Another wholly unexpected influence was my conversion from public high school to distance education. Originally adopted to accommodate a traveling lifestyle, I soon found it gave me an invaluable commodity: time. While I used my time for myriad different purposes, I most importantly used it to think. I soon found myself breaking norms and taboos. Asking “why?” when others dared not speak. A slightly less important result of my departure from public school was my discovery of my love for people. It didn’t take long for me to realize that the absence of mere acquaintances was a great tragedy.
The most perceptible item in the fog of generalization would have to be my discovery of Secular Humanism. Besides being one of the greatest causes of change, it was also one of the greatest effects. It was the embodiment of all that I believed. It was a philosophy that actually supported equality and tolerationd. Knowing that there were others who shared my beliefs, I became more honest about who I was. I was once again expressing thoughts that had previously been confined to my mind.
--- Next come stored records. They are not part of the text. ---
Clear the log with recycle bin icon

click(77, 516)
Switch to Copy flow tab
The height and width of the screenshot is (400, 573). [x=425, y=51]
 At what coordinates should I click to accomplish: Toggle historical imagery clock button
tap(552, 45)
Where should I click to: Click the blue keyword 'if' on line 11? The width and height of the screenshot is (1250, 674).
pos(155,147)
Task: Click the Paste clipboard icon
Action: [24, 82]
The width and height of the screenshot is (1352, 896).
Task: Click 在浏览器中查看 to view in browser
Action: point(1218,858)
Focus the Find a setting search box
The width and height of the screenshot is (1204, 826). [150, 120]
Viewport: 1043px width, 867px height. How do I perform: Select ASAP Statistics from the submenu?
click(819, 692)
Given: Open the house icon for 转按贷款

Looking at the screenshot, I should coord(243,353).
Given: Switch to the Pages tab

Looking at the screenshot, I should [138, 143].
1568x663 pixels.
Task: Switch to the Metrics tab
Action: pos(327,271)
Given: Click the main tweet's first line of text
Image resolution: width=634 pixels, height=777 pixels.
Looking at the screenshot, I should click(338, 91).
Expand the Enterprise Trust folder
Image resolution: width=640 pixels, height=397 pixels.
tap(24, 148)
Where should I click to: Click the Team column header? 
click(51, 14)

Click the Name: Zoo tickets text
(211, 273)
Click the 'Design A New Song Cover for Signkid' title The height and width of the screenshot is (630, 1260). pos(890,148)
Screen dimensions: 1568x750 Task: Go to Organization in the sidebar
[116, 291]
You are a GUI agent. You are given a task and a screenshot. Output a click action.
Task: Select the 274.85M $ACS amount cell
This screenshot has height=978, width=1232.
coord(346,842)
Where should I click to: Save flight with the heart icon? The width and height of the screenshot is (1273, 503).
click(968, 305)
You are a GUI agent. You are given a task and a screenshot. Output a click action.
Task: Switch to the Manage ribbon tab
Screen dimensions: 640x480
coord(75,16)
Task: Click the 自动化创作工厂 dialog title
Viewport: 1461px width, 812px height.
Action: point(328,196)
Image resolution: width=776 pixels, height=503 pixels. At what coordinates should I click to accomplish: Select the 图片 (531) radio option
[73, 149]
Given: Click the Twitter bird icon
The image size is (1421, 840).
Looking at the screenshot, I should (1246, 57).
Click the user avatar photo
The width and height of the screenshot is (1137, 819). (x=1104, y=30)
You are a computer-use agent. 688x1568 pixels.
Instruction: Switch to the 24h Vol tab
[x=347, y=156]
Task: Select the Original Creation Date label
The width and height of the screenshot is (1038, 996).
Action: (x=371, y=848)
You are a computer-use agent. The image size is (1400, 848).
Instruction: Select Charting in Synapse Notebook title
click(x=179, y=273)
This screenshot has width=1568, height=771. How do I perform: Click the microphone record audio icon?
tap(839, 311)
The changes that I experienced had enormous effects upon my life. They also had enormous effects upon my friends. But while the truth about myself may have caused damage to the relationships I have with some of my friends, I cannot help but wonder if a true friend would be greatly swayed. While I’ve learned much from each of these events, the most important lesson remains that one must merely be him/herself, not who others want him/her to be. In the words of E. E. Cummings, “To be nobody-but-yourself—in a world doing its best, night and day, to make you everyone else—means to fight the hardest battle any human being can fight; and never stop fighting.”